I hated this world; I appeared to be living in the Aesop fable of the Tortoise and the Hare. But of course, we all know who won that race. How could that be?
Being honest I struggled with the office rigour, systems, processes, forms and reports I had to write. I am sure at some stages I was writing reports about the reports I wrote on the report! There were also these things called a structure and an organisation chart. But the worse of all was a phrase I must have heard every second of every minute of every hour: “That is NOT in the budget.” HELP!
What saved my sanity was having a role that was both the tortoise and the hare. My tortoise was the corporate manager and everything that came with it, BUT my hare was as an industry expert, living outside my company as a spokesperson, maverick and all round disrupter. The ideology of the true Entrepreneur.
Within the space of a few years, the rest of the tortoises at my company took a dim view of my hare attitude and my time was nearing an end. Fortunately, a ‘hare’ type company identified me as someone to lead them and I started my new role as a CEO.
‘Be careful of what you wish for as it might come true’ became my reality as I was thrust into the world of a PLC with my hare attitude.
And guess what? My hare attitude did NOT work. Everything I hated about my old company became my maxim for my new business. I realised that I just needed to ask the business the right questions and it had ALL the answers.
I wasn’t going to be beaten and decided there was only ONE world just with two different operating systems and behaviours. So, I created a new operating model – a mixture of the two – and became a new sort of CEO: Chief Entrepreneur Officer.
There is so much more to this methodology and the merging of the two worlds into one, but that’s for another day.
SME’s account for at least 99% of the businesses in every main industry, yet 55% will fail to make their fifth birthday.

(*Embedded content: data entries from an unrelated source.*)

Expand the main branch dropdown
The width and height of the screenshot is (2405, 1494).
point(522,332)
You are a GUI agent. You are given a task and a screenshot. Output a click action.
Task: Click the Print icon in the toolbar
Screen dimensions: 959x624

These are depressing statistics, but imagine what the future would look like if the business owner could always learn from its mistakes. A business will tell you everything that is going on, but only if you ask the right questions. A growing business is an evolving, dynamic entity that has ALL the answers; getting stuck in the day-to-day and in a ‘we’ve always done it this way’ mind-set will block growth and limit learning potential.

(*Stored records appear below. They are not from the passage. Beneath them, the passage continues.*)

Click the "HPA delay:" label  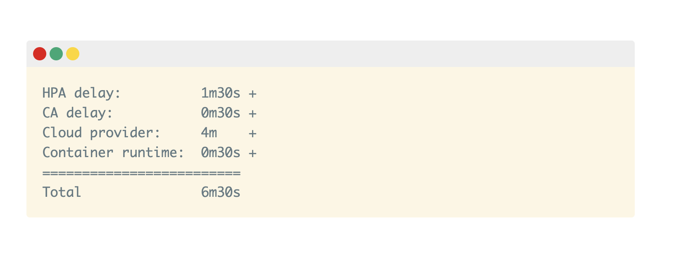pyautogui.click(x=81, y=93)
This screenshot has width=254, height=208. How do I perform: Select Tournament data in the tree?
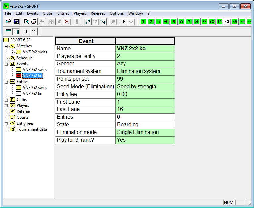click(x=32, y=129)
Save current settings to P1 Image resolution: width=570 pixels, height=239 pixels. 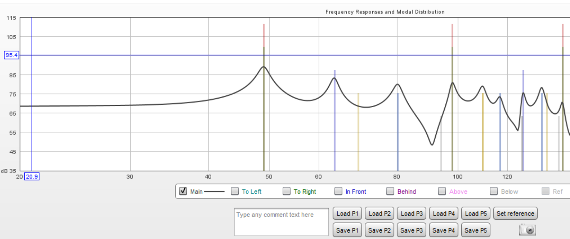click(347, 230)
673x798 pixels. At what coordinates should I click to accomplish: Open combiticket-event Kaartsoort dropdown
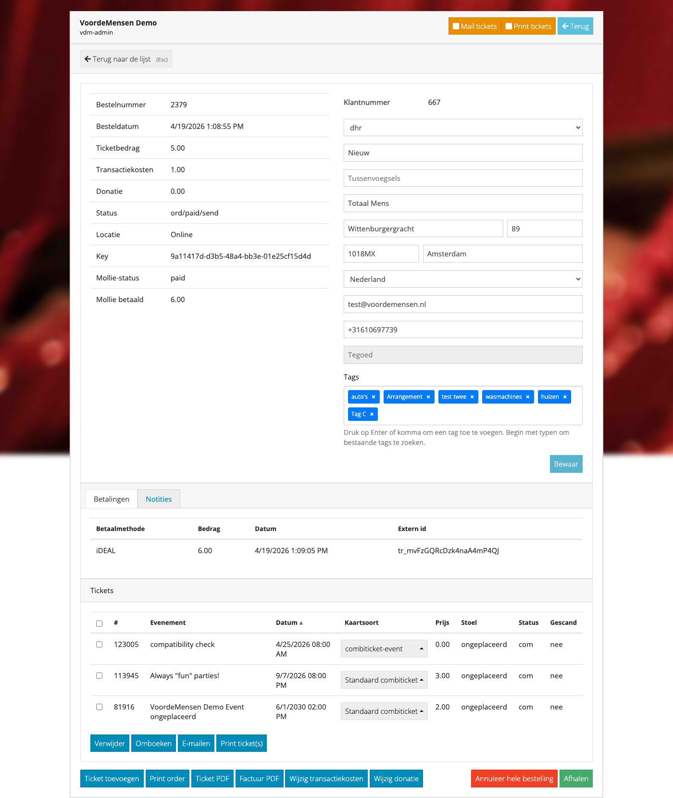click(x=384, y=649)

It’s our experience working with entrepreneurs across 50+ sectors that business owners will feel overwhelmed and adrift in a business fog at some point; not knowing who to turn to or which way to go next. They’ll feel anxious and have many sleepless nights worrying about their business and all too often they’ll be running around like a headless chicken in a panic, reacting to ‘surprises’. Eventually, the entire team will become frustrated time and time again as they repeat the same mistakes and it’s at this stage where self-doubt and disengagement creeps in.
This month I want to share with you five ways you can learn from your business and avoid repeating the same mistakes:
1). Define your processes: to grow efficiently and scale your business, you must work out exactly what makes your business work and document the method.
This includes having a clearly defined process that logs all issues (however big or small) and solves them. By noting these down, you can focus on striking them off, learning from each one, improving on it, and removing any barriers to growth.
2). Set accountability: once you have a process and system for logging your issues, you need to identify the person who is accountable for each one, and the date they will be solved by. It’s important to ensure that everything and everyone who needs to be involved understands their role (and the goal). A set of progressive leadership behaviours should be agreed and adhered to.
3). Set the questions you want to ask your business and put measures in place; it pays to have a way to track progress against your defined processes and alert you to potential problems well before the alarms go off. We come across too many business owners who expect their business to magically change. They know their sales have plummeted for the third consecutive month, or that their star member is less willing than they were 6 months ago. But they don’t know why.
Consider the following: why did you lose that contract? How do your staff really feel? How many of your clients are fans? By asking those questions most important to your business, on a regular basis by introducing simple tools and measures such as the Net Promoter Score®, will mean you are constantly learning and evolving and not making the same mistakes repeatedly. To achieve this the business needs to follow the next step.
4). Create the right environment, give the tools, get out of the way. The above will only happen if you have created the right culture and environment for your business. Those businesses that we work with who have successfully achieved this are constantly learning and refining because their teams have the will and the attitude to give and receive constructive feedback. In some ways, they celebrate mistakes!
These business owners aren’t constantly mopping the floor because of a leaky roof; they’ve mended the roof and moved onto the next challenge. If you don’t set the right environment then every decision you make will be an emotional one, based on short-sighted information at hand (at best).
5). Get into a routine. Now you have set the right environment, you’re asking your business the right questions and you’ve got systems and processes in place, you need to embed a routine into your business. By having regular, structured meetings (same day, time, agenda) to capture, review and tick off issues, allows you to constantly learn from your business. It’s important to remember that these types of meetings are problem-solving meetings.
Adopting these approaches has had a massive impact on mine and my client’s businesses. So, you can choose to be the entrepreneurial tortoise or the corporate hare and then you are guaranteed to win your race.